Component 3: Fiber Level (up to 20 points)
Fiber is the most binary of the four components. Cats have limited ability to ferment fiber and don't require much of it, but moderate fiber supports gut transit time and may benefit some conditions.
Fiber Points:
2% ≤ fiber_pct ≤ 5% → 20 points (ideal range)
fiber_pct < 2% → 14 points (below ideal)
fiber_pct > 5% → 10 points (above ideal)
The 2–5% range reflects the AAFCO-supported level of crude fiber appropriate for most adult cats. Below 2% is acceptable but may be suboptimal for gut health in some cats. Above 5% diverges from a cat's natural low-fiber dietary profile and may cause digestive issues in some animals.
Note that fiber values in commercial cat food are reported as crude fiber (maximum) on the guaranteed analysis — this is a regulatory ceiling, not an exact amount. The actual fiber in the food may be somewhat lower than stated.
Component 4: Complete & Balanced Bonus (20 points)
A food either has the AAFCO "complete and balanced" nutritional adequacy statement or it does not. If it does, it receives 20 bonus points. If it doesn't, it receives zero.
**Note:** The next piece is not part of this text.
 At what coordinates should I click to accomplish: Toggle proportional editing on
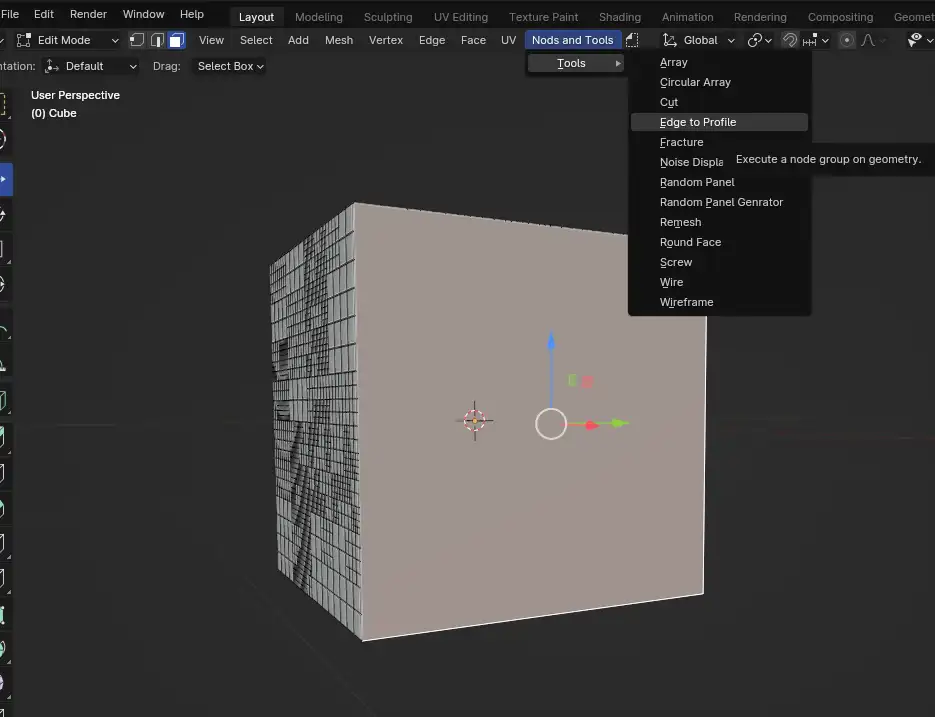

Completeness Bonus = food.is_complete_balanced ? 20 : 0
This is by far the most all-or-nothing component in the system. A food that is not AAFCO-complete is also filtered out of your recommendations entirely — it will never appear in your results regardless of how well it scores on other dimensions. The 20-point bonus applies within the scoring math as an additional reward for verified completeness, but in practice all scored foods already have this certification.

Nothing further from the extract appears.